## Start Passage provided
VirtualBox Disk Image: format specification

A native VirtualBox file format

Images for testing can be downloaded from

or you can convert images of other formats.

Application

["VirtualBox", "QEMU", "VMWare Workstation"]

File extension

vdi

KS implementation details

License: GPL-3.0-or-later

References

This page hosts a formal specification of VirtualBox Disk Image using Kaitai Struct. This specification can be automatically translated into a variety of programming languages to get a parsing library.

Block diagram

Format specification in Kaitai Struct YAML

meta:
  id: vdi
  title: VirtualBox Disk Image
  application:
    - VirtualBox
    - QEMU
    - VMWare Workstation
  file-extension: vdi
  xref:
    justsolve: VDI
    forensicswiki: virtual_disk_image_(vdi)
    pronom: fmt/726
    wikidata: Q29209126
  license: GPL-3.0-or-later
  encoding: utf-8
  endian: le
doc-ref: https://github.com/qemu/qemu/blob/master/block/vdi.c
#  - https://github.com/qemu/qemu/blob/master/block/vdi.c
#  - https://www.virtualbox.org/browser/vbox/trunk/src/VBox/Storage/VDI.cpp
#  - https://forums.virtualbox.org/viewtopic.php?t=8046
doc: |
  A native VirtualBox file format

  Images for testing can be downloaded from

   * <https://www.osboxes.org/virtualbox-images/>
   * <https://virtualboxes.org/images/>

  or you can convert images of other formats.
seq:
  - id: header
    type: header

instances:
  block_discarded:
    value: "0xfffffffe"
  block_unallocated:
    value: "0xffffffff"
  blocks_map:
    -orig-id: bmap
    pos: header.blocks_map_offset
    size: header.blocks_map_size
    type: blocks_map
    doc: >
      block_index = offset_in_virtual_disk / block_size
      actual_data_offset = blocks_map[block_index]*block_size+metadata_size+offset_in_block

      The blocks_map will take up blocks_in_image_max * sizeof(uint32_t) bytes;
      since the blocks_map is read and written in a single operation, its size needs to be limited to INT_MAX; furthermore, when opening an image, the blocks_map size is rounded up to be aligned on BDRV_SECTOR_SIZE.
      Therefore this should satisfy the following: blocks_in_image_max * sizeof(uint32_t) + BDRV_SECTOR_SIZE == INT_MAX + 1 (INT_MAX + 1 is the first value not representable as an int)
      This guarantees that any value below or equal to the constant will, when multiplied by sizeof(uint32_t) and rounded up to a BDRV_SECTOR_SIZE boundary, still be below or equal to INT_MAX.
## End Passage provided
## Start Provided material
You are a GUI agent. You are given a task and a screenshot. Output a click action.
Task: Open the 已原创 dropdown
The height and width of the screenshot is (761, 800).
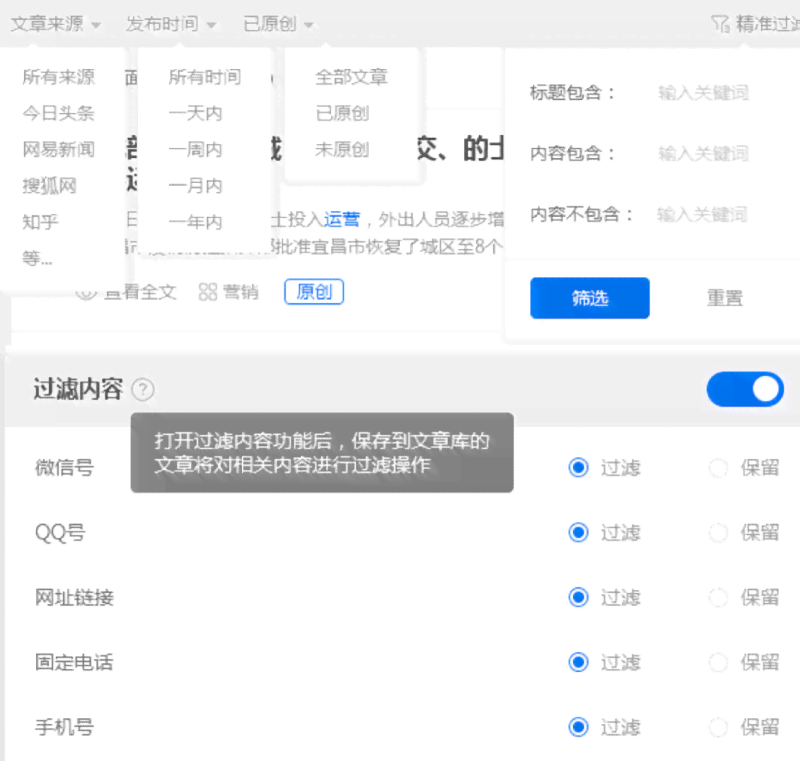pos(268,21)
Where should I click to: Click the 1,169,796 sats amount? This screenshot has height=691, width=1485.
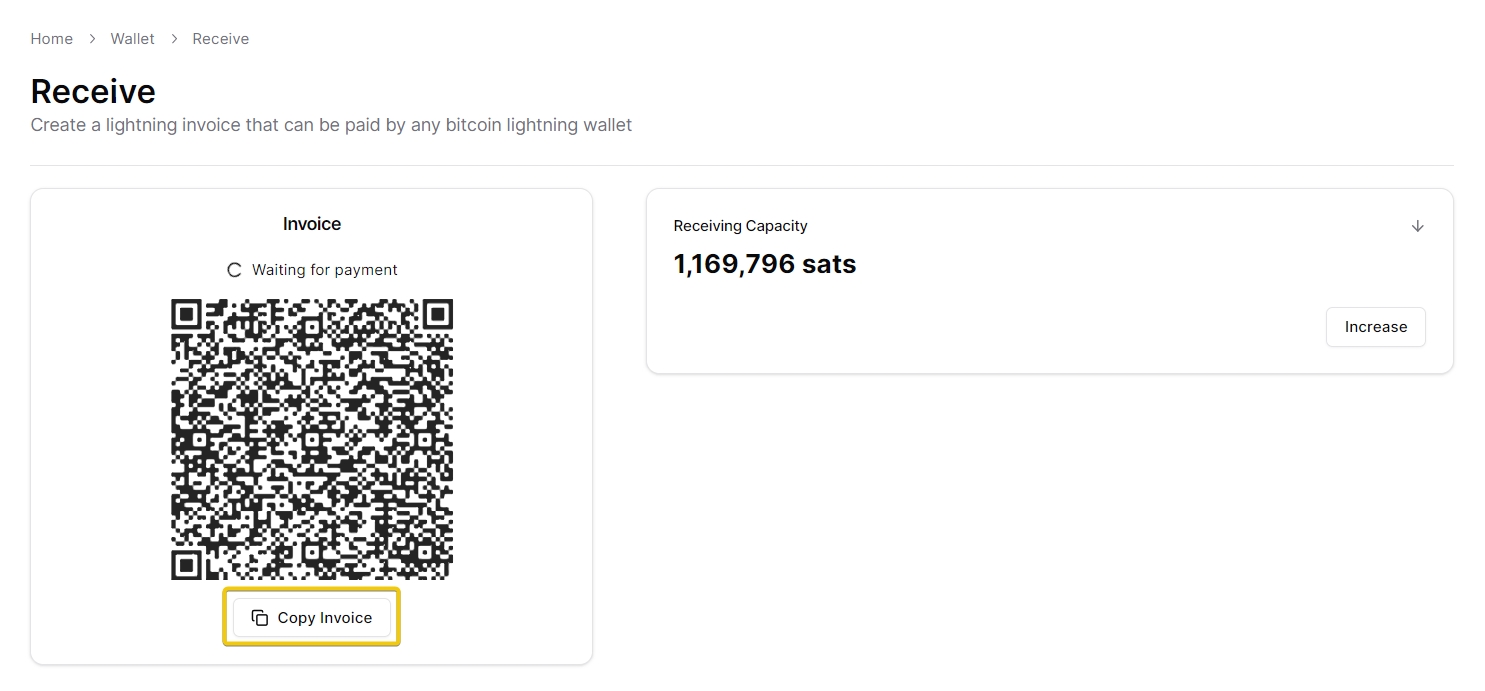click(x=765, y=264)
## End Provided material
- Written instruction
In the VirtualBox Disk Image specification, what value is given for block_discarded?

- Solution
0xfffffffe